Jesús da un paso adelante, porque quiere incluir a sus discípulos: «Yo soy la vid; ustedes los sarmientos». En este breve texto insiste repetidas veces en la necesidad de que nosotros, los sarmientos, permanezcamos unidos a Él, la vid: «Permanezcan en mí, como Yo en ustedes… El que permanece en mí y Yo en él, ése da mucho fruto… Si permanecéis en mí, y mis palabras permanecen en ustedes…». Y agrega una afirmación absoluta, que sólo Él, que es la Verdad, puede pronunciar: «Separados de mí, ustedes no pueden hacer nada». ¿A qué se refiere cuando dice «nada»? Para Dios y también para nosotros lo que no tiene una dimensión eterna es «nada», porque «el mundo y sus concupiscencias pasan» (1Jn 2,17). Todo lo que en el mundo es apreciado, si no está unido a Cristo, se reducirá a nada. Lo único que tiene consistencia eterna y que un ser humano puede hacer, si está unido a Cristo, es el amor: «El amor es de Dios… Si no tengo amor, nada soy…» (1Jn 4,4; 1Cor 13,2).
Jesús declara la necesidad absoluta que tenemos de estar unidos a Él y de permanecer en Él para tener en nosotros su misma vida divina, como el sarmiento recibe vida de la vid. ¿Cómo se logra en concreto esa permanencia? Jesús responde así: «El que come mi carne y bebe mi sangre permanece en mí y Yo en él» (Jn 6,56). La unión con Cristo es esencial para el ser humano; es más, es lo único absolutamente esencial, porque separados de Él no podemos nada.
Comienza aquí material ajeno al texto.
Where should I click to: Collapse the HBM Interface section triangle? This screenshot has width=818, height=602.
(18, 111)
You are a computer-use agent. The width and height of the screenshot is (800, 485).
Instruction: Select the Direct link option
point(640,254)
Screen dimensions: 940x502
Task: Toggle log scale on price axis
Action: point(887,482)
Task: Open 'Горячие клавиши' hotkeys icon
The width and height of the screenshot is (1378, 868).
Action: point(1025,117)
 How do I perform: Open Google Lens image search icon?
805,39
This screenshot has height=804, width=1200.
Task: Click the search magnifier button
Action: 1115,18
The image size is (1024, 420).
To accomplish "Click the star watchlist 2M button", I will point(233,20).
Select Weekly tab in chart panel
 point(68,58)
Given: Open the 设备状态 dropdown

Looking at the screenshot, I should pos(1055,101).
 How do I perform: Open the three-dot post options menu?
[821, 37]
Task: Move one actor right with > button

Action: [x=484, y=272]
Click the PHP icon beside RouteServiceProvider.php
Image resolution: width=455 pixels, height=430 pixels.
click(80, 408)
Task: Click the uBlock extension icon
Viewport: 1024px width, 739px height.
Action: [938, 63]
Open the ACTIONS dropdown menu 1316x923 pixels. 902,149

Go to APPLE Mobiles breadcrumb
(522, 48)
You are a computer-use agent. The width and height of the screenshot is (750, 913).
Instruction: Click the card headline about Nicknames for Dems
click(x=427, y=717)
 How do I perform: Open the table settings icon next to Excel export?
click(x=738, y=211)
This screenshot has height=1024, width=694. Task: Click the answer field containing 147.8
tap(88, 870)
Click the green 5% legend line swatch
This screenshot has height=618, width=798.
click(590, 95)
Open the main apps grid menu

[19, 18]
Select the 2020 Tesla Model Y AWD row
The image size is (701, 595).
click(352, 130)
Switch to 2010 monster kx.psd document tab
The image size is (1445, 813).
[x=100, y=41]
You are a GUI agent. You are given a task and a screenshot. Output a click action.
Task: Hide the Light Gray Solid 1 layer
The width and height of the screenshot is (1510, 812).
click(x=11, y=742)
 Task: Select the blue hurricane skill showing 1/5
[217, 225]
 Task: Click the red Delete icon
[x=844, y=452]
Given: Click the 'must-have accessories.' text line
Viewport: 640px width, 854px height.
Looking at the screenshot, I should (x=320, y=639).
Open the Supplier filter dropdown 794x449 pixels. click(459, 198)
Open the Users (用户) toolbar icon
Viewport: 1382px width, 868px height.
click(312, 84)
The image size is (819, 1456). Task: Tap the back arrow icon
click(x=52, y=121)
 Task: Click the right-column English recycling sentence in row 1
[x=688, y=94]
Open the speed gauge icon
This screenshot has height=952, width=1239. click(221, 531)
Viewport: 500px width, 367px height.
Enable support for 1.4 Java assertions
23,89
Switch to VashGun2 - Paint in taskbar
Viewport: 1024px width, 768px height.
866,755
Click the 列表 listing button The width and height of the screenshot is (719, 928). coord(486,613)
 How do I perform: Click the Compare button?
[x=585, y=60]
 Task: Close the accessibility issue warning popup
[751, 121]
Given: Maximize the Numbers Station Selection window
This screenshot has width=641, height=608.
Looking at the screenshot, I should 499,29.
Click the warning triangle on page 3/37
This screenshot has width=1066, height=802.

En este tiempo de pandemia la autoridad sanitaria se ha arrogado el poder de decidir qué es lo «no esencial» para los ciudadanos y ha prohibido el acceso a esos bienes con el fin de limitar la movilidad y prevenir los contagios. Para un católico Jesús es absolutamente esencial; es más, es lo único esencial. El fiel católico que cree en la Eucaristía está más dispuesto a prescindir del alimento de esta vida que a prescindir del alimento de vida eterna, porque cree en la Palabra de su Señor: «Si no comen la carne del Hijo del hombre y no beben su sangre, no tienen vida en ustedes» (Jn 6,53). Sin esta vida que nos concede la Eucaristía, ¿de qué nos vale velar tanto por la vida terrena, que termina? De la autoridad sanitaria se espera lo que a ella compete, a saber, indicar a la ciudadanía las medidas sanitarias que deben observarse, para que los católicos –y también los otros hermanos cristianos–, observando esas medidas, puedan libremente acceder a lo que es esencial para ellos.